In the cartoon, the talented artist Jacob Müller has aptly depicted this situation. The neutron landscape is shown as a pyramid. At the top, the ESS is under construction, the bright future of the community. It stands on the shoulders of the ILL in Grenoble (currently the most intense source), which itself stands on the basis of a user community served by local and national neutron sources. In the upper corner, abandoned in the sand, is the DIDO research reactor from Forschungszentrum Jülich, shut down in 2006. This represents the main challenge facing the neutron community. For even when the pyramid remains stable without the FRJ-2, a solid base for further construction is then lacking. Furthermore, the cartoon shows that the next stones to be used in the construction are already crumbling, as the Orphée reactor near Paris will close in 2019 and the BER II in Berlin will follow in 2020.

The instability of the pyramid will eventually lead to a lack of both capacity and young researchers in the field.
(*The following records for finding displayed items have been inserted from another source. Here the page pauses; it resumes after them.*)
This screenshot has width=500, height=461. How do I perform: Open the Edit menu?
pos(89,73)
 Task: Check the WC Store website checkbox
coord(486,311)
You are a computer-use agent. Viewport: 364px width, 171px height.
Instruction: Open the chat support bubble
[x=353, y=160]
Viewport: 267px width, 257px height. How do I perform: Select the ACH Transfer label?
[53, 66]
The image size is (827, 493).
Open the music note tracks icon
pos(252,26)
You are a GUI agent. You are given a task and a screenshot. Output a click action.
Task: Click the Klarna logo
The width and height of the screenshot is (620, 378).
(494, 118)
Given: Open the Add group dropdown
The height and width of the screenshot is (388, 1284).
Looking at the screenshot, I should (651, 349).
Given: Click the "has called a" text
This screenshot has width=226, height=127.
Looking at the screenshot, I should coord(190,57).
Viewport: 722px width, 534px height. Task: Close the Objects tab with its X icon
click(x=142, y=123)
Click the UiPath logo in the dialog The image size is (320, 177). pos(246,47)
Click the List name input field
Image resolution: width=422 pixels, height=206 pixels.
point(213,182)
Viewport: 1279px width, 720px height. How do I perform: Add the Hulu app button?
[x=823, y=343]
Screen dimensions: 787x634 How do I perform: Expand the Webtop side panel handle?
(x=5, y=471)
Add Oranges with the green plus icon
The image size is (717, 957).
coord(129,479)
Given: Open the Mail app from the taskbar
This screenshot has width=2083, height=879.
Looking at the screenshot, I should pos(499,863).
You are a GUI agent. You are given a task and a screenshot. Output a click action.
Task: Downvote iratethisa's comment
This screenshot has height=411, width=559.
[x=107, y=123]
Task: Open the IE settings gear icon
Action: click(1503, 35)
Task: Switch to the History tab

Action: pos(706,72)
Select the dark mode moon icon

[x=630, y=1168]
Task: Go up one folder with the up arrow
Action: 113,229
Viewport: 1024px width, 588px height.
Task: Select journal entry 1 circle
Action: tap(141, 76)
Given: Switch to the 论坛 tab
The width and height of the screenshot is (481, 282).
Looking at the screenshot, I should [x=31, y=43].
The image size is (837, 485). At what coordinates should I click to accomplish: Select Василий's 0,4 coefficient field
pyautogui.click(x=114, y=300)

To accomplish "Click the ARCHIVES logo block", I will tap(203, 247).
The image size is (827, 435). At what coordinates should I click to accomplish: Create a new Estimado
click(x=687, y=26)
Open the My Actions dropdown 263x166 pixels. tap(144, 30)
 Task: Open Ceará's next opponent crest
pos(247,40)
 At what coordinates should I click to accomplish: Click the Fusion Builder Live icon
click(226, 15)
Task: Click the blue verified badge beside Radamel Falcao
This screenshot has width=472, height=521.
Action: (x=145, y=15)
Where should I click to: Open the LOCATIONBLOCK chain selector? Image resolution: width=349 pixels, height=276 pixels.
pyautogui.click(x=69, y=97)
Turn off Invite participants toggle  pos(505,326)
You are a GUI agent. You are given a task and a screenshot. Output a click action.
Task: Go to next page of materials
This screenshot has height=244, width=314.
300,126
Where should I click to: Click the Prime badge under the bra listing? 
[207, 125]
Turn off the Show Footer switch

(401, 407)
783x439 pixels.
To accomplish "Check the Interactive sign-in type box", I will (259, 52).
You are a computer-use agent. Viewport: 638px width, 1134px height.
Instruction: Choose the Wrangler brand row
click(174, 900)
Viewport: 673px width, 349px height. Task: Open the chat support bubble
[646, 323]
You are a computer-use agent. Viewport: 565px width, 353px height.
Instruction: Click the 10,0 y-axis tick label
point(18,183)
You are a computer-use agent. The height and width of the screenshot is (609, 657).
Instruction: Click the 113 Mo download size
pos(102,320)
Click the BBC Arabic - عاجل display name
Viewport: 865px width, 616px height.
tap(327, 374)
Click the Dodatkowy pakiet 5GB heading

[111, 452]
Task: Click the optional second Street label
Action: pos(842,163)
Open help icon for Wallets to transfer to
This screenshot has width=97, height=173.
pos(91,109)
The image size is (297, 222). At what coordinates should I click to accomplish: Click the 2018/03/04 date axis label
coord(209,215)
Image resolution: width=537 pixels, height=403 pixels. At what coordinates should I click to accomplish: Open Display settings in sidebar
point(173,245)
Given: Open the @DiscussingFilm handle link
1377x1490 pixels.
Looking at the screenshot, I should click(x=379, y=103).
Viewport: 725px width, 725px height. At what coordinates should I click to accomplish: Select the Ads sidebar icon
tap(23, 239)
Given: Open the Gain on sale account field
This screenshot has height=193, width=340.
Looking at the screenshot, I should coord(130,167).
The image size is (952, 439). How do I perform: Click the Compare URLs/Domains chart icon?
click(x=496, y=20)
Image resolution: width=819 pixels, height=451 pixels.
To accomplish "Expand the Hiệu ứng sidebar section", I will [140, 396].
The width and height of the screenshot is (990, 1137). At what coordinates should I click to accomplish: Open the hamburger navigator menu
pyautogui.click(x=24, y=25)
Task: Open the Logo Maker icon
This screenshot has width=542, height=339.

As tremendous as the ESS will undoubtedly be, in the long run it can only develop its full potential if it rests on a solid base within the neutron infrastructure.

So, that describes the current problem and here is our suggested solution.

The disappearance of medium flux research reactors can be compensated by a network of local, high brilliance neutron sources based on accelerators. High brilliance sources can match the performance and quality of existing research reactors if optimised and work without requiring any nuclear material.

In addition, one can use the same principle to develop smaller neutron sources of a size suitable for installation and operation at universities. In this way, a cutting-edge technology, available at the moment only at some large scale facilities, would gradually become standard equipment and would enable the development of a broad user basis.

Referring back, then, to Müller’s picture of the neutron landscape, I would prefer perhaps to think of it not as a pyramid, but rather as an iceberg, projecting further out of the water the broader its base becomes.